According to a Senate-led investigation into two Russian oligarchs who used art purchases to evade sanctions, the art market is now the country’s largest unregulated industry. This makes America a hub in a global art market which is rife with money laundering.
Thanks to a web of freewheeling middlemen, offshore shell companies and unscrupulous art dealers, investing in artworks is now one of the easiest ways to exchange ill-gotten cash for respectable assets. Earlier this year, it was reported that a raid on a drug dealer’s house in Philadelphia had found “14 paintings on the walls and another 33 stacked in a storage unit” nearby, including works by Renoir, Picasso and Dali.
More dramatic still was the epic legal battle between Russian tycoon Dmitry Rybolovlev and Swiss art dealer Yves Bouvier — a tale of tax havens, Saudi princes and a $450 million Leonardo.
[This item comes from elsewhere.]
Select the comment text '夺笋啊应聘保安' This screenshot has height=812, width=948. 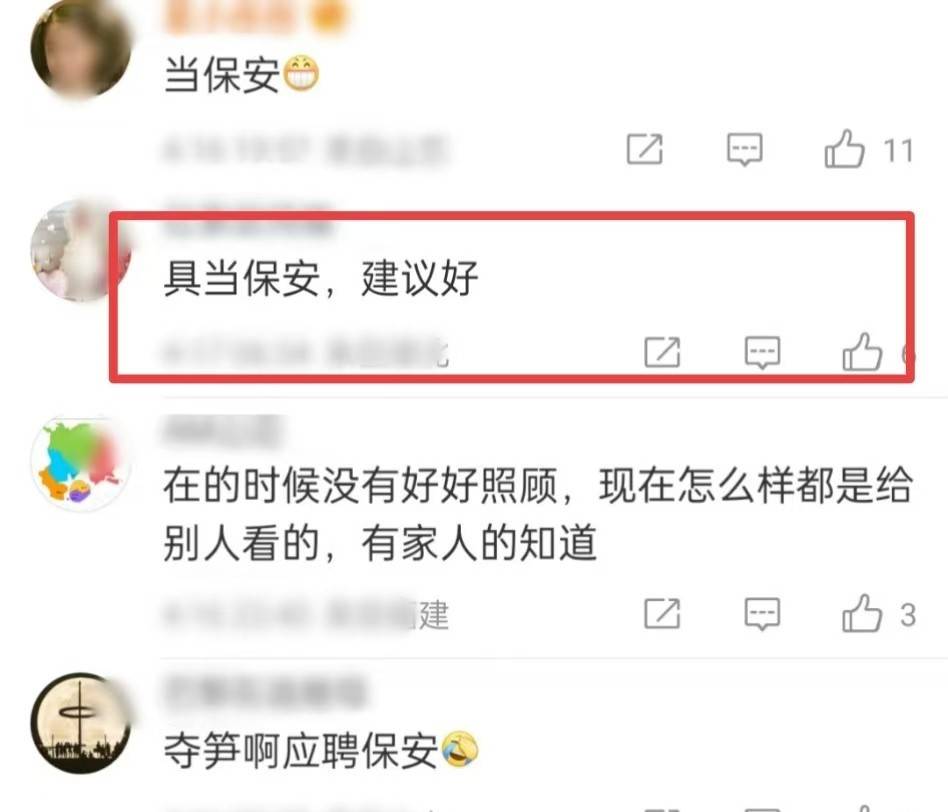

Rybolovlev alleged that, thanks to the opacity of the art market, Bouvier had bought artworks and “flipped” them onto him at grossly inflated prices.
But the prospect of Hunter Biden’s artworks fetching huge sums illustrates a more fundamental issue. The contemporary art world is where aesthetic relativism — who can really say what’s good anyway? — has become entwined with the marketisation of the art world, where everything is ultimately a commodity.
Since there are practically no standards for judging the artistic value of contemporary art, the financial value rests largely upon the circular criteria of whatever investors want to pay for it. Art becomes expensive because investors want it to be expensive, and it’s in their collective interests that it remain so.
And there’s one thing which guarantees an artist’s work will become such a commodity: a famous name.
Which brings us to the saddest aspect of Hunter’s fresh start. Everyone, even the budding artist himself, must know that his work’s value will never be a reflection of its contents.